__WORK ORDER__: For the records that follow, please set down exactly the lines between the one holding "has height=753, width=907." and the one holding "is (450, 825).", inclusive, and only those.

__EXTRACTED DATA__:
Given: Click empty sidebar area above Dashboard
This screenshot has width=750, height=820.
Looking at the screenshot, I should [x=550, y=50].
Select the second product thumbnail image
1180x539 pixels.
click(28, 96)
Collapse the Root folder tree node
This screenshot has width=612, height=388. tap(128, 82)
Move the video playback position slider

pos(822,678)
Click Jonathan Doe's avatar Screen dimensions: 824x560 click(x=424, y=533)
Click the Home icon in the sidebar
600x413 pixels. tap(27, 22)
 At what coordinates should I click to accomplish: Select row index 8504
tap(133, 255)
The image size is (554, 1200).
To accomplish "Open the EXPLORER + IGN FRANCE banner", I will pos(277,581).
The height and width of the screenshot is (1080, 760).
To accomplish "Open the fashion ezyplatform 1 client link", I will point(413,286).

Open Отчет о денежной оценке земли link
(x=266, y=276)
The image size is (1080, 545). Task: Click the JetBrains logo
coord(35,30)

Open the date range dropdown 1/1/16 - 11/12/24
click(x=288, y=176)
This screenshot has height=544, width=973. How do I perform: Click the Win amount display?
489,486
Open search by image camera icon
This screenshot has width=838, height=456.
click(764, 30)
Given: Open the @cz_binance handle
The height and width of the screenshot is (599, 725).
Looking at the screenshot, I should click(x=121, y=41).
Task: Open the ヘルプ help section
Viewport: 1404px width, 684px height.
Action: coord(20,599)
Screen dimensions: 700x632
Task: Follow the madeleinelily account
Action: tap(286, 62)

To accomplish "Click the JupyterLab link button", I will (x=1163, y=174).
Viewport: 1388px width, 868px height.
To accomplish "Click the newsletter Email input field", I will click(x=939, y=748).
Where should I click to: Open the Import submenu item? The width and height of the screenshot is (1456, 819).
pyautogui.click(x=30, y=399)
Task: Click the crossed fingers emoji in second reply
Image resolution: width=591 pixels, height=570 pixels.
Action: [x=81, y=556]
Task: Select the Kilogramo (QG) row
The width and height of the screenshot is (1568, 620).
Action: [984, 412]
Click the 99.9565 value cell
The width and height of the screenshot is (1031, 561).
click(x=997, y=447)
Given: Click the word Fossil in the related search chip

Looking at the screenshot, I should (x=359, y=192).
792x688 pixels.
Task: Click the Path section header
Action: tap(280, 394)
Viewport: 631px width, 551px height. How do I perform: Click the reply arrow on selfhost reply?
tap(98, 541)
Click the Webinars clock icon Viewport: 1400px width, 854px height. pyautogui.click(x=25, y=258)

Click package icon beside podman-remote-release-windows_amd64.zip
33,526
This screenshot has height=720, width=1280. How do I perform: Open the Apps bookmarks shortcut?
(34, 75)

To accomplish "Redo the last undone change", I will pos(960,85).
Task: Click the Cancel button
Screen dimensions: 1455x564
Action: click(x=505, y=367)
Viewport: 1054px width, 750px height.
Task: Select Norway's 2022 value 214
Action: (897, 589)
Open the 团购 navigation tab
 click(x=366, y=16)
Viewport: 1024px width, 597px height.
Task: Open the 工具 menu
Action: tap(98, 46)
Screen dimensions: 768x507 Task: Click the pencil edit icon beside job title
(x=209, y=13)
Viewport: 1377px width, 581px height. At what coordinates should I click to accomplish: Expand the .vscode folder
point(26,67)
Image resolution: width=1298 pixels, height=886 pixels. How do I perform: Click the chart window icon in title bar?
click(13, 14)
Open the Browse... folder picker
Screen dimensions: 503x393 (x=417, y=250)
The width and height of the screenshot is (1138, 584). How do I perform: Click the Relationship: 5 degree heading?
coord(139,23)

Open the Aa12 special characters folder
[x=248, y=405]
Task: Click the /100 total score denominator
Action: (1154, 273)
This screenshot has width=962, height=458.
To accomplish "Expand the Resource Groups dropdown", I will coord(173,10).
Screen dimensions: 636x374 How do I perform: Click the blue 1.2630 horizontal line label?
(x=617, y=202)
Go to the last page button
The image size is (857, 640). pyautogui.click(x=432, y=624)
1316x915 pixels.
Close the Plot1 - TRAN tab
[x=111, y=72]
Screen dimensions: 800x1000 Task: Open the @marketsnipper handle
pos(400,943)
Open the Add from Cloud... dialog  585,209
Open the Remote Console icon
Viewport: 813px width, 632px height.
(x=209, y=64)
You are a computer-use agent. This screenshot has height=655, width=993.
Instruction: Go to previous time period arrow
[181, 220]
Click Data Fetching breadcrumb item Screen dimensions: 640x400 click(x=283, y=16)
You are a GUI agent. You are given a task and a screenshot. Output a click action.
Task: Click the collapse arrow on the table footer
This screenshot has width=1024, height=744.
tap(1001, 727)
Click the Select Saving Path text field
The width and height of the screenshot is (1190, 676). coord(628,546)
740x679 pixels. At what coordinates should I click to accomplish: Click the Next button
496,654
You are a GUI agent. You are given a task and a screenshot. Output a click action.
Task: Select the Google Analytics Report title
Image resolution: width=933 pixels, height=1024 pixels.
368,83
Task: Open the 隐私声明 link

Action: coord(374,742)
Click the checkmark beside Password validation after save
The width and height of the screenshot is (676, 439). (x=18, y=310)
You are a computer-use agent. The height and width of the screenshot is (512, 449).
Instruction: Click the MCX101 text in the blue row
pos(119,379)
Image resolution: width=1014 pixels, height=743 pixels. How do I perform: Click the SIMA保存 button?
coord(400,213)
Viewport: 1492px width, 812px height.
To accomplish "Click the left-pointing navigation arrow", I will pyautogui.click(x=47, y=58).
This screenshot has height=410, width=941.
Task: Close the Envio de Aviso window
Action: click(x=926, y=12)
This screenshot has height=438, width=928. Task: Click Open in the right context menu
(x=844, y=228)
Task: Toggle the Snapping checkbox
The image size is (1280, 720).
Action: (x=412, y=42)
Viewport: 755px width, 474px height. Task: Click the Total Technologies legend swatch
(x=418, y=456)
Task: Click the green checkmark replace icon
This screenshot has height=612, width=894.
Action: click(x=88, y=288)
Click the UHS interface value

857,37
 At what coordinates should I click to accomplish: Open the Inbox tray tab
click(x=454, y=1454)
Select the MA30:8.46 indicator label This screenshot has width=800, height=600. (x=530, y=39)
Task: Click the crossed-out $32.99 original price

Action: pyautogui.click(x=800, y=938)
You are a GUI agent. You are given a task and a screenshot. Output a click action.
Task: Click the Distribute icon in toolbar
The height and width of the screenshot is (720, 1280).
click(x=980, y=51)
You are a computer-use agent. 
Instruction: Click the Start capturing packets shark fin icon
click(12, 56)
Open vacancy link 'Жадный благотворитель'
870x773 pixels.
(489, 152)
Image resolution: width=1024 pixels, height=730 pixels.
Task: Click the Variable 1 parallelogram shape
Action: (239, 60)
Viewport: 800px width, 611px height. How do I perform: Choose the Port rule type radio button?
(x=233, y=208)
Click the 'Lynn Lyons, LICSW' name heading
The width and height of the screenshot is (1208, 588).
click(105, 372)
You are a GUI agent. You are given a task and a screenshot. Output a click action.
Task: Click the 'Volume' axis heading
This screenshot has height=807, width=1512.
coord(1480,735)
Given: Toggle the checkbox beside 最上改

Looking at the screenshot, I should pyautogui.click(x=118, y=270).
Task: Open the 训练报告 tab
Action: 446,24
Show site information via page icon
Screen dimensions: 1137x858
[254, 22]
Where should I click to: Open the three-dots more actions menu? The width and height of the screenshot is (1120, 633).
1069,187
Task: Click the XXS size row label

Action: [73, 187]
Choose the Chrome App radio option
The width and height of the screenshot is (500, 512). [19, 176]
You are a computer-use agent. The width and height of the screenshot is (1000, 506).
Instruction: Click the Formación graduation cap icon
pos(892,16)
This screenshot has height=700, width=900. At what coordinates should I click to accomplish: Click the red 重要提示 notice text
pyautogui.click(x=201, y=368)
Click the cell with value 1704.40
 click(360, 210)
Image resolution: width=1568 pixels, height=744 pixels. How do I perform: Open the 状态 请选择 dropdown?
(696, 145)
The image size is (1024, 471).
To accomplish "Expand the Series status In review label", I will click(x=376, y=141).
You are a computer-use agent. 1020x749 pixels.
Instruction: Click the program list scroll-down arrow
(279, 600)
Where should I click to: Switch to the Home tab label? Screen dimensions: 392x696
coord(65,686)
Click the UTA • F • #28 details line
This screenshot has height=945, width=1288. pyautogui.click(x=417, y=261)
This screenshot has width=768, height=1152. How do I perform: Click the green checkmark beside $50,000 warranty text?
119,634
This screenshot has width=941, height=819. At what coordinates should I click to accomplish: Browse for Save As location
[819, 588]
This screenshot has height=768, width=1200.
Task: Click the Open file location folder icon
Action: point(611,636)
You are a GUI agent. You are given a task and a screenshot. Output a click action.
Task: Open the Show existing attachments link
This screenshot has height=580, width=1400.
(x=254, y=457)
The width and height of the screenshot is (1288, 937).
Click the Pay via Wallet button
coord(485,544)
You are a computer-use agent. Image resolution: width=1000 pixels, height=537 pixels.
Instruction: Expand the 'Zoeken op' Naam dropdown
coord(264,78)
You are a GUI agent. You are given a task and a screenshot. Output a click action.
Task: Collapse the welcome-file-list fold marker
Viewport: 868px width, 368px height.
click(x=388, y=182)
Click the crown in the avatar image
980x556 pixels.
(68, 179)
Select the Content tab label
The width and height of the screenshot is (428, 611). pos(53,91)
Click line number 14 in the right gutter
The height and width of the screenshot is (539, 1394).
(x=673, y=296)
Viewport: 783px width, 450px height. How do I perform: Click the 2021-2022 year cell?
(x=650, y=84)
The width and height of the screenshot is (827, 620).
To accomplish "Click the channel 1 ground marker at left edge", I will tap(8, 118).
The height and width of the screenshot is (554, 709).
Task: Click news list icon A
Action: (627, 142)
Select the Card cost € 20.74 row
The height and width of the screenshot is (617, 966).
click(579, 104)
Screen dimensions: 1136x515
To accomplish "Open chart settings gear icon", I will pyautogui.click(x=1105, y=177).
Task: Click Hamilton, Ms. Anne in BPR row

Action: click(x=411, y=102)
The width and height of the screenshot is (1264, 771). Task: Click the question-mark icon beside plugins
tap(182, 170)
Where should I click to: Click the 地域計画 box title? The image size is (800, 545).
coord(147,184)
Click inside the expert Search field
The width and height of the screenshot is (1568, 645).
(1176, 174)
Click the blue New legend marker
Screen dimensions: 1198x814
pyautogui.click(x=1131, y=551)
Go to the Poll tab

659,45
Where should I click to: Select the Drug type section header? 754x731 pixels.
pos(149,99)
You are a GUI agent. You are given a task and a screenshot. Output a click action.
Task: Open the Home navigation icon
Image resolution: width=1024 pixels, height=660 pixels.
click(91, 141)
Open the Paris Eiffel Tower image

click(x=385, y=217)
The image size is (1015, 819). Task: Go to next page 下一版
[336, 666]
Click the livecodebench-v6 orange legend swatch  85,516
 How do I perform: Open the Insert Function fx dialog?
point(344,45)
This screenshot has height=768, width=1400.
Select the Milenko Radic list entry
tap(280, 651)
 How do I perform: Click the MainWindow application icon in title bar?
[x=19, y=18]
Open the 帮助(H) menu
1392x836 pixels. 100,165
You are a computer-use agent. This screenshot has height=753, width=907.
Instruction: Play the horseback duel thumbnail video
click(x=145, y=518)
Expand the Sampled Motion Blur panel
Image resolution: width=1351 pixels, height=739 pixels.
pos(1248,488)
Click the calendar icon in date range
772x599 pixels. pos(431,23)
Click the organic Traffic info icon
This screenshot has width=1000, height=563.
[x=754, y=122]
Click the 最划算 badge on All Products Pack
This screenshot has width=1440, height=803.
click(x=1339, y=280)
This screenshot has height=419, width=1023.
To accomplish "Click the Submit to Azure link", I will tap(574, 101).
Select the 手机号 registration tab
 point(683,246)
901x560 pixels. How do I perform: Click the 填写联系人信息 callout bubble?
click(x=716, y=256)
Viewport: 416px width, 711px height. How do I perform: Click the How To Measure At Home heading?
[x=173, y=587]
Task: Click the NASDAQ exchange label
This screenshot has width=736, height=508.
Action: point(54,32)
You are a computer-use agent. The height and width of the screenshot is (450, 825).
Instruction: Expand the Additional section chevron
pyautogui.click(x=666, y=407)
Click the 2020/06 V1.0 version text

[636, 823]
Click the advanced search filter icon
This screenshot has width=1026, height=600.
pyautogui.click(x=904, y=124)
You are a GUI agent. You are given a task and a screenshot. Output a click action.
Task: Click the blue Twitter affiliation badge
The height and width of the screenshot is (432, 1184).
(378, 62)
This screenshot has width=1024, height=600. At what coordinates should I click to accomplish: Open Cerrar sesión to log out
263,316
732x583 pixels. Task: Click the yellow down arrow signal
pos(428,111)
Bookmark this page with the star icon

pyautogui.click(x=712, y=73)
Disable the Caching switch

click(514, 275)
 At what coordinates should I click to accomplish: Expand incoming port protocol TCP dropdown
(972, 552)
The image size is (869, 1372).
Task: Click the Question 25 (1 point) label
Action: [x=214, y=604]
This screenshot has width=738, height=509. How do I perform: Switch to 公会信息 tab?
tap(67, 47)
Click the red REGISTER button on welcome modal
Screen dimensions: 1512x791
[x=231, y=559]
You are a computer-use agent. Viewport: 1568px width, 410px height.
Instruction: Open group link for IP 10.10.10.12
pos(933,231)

__SOLUTION FOR THIS TASK__:
You are a computer-use agent. This screenshot has height=753, width=907.
Instruction: Play the horseback duel thumbnail video
click(x=145, y=518)
Expand the Sampled Motion Blur panel
Image resolution: width=1351 pixels, height=739 pixels.
pos(1248,488)
Click the calendar icon in date range
772x599 pixels. pos(431,23)
Click the organic Traffic info icon
This screenshot has width=1000, height=563.
[x=754, y=122]
Click the 最划算 badge on All Products Pack
This screenshot has width=1440, height=803.
click(x=1339, y=280)
This screenshot has height=419, width=1023.
To accomplish "Click the Submit to Azure link", I will tap(574, 101).
Select the 手机号 registration tab
 point(683,246)
901x560 pixels. How do I perform: Click the 填写联系人信息 callout bubble?
click(x=716, y=256)
Viewport: 416px width, 711px height. How do I perform: Click the How To Measure At Home heading?
[x=173, y=587]
Task: Click the NASDAQ exchange label
This screenshot has width=736, height=508.
Action: point(54,32)
You are a computer-use agent. The height and width of the screenshot is (450, 825).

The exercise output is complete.